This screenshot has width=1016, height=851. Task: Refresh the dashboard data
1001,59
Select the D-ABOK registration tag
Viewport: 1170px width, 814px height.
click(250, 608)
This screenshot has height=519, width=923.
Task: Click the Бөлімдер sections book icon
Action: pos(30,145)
_____
### [To do]
Pull out each line of the entries above that contains the string "This". Case counts.

### [Reply to the task]
This screenshot has width=1016, height=851. Task: Refresh the dashboard data
This screenshot has height=519, width=923.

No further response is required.